* [任务要求]
(a) 原文中给出了哪几种日期?请逐一列出每种日期的名称和具体日期。
(b) 在条目中,从含有"You are a computer-use agent. 1008x729"的那一行开始,到含有"[x=425, y=321]"的那一行结束,把这几行中的"reset history"改成"clear history",其余内容保持原样,只写出这几行。

* [原文]
钢渣粉对硫铝酸盐水泥水化过程的影响及热力学模拟

硅酸盐通报 ›› 2022, Vol. 41 ›› Issue (7): 2376-2383.

钢渣粉对硫铝酸盐水泥水化过程的影响及热力学模拟

廖宜顺^1,2, 黄维峰¹, 李豪¹, 王思纯¹

1.武汉科技大学城市建设学院,武汉 430065;
2.武汉科技大学高性能工程结构研究院,武汉 430065

收稿日期:2022-03-10 修回日期:2022-04-25 出版日期:2022-07-15 发布日期:2022-08-01
作者简介:廖宜顺(1984—),男,博士,副教授。主要从事高性能土木工程材料的研究。E-mail:liaoyishun@wust.edu.cn
基金资助:
长江科学院开放研究基金(CKWV2019756/KY);国家自然科学基金(51608402)

* [练习数据]
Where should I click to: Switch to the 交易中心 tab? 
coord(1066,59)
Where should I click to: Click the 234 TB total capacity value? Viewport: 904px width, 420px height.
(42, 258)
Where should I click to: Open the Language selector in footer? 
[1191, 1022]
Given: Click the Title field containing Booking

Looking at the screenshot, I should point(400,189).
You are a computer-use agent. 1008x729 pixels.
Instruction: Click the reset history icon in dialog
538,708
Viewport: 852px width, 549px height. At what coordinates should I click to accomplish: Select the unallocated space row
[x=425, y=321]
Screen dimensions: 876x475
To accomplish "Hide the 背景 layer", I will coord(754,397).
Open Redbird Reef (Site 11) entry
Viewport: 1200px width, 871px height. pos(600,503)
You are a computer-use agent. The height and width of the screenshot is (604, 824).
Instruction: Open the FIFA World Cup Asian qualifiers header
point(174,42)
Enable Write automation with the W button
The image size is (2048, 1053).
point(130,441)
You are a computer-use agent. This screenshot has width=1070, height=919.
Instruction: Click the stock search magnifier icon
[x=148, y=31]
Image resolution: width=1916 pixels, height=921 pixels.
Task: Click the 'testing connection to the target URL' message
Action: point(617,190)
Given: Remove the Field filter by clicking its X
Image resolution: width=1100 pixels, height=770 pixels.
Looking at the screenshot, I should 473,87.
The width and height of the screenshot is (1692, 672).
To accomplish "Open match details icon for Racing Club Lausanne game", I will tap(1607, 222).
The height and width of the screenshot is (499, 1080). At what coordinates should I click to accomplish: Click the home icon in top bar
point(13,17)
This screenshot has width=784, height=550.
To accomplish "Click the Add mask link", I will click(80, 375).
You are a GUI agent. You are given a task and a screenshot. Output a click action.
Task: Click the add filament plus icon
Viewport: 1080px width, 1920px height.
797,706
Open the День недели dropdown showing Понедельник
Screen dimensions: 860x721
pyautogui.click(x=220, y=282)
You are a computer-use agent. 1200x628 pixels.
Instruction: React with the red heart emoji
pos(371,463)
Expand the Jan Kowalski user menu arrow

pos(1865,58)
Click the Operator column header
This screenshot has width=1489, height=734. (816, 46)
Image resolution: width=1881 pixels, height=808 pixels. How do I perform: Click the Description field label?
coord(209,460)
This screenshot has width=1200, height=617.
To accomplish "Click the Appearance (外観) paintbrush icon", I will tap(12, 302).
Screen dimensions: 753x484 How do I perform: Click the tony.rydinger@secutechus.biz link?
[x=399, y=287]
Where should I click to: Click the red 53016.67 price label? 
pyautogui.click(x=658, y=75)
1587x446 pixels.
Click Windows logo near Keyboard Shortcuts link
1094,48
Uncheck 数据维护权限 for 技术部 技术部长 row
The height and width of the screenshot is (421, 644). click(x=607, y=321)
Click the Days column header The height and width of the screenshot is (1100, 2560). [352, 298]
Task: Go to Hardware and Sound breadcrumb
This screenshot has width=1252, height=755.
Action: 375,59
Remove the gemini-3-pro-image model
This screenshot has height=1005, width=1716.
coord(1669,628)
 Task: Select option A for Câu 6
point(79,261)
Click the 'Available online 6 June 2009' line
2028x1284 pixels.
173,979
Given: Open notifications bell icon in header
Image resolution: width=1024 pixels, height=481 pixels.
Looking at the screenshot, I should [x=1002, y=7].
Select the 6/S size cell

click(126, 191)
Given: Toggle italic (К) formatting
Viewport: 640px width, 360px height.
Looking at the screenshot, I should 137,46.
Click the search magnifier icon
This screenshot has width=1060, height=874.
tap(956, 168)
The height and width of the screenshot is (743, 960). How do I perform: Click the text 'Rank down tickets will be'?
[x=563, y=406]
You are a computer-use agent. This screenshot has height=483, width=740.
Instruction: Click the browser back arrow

* [练习答案]
(a)
收稿日期:2022-03-10
修回日期:2022-04-25
出版日期:2022-07-15
发布日期:2022-08-01

(b)
You are a computer-use agent. 1008x729 pixels.
Instruction: Click the clear history icon in dialog
538,708
Viewport: 852px width, 549px height. At what coordinates should I click to accomplish: Select the unallocated space row
[x=425, y=321]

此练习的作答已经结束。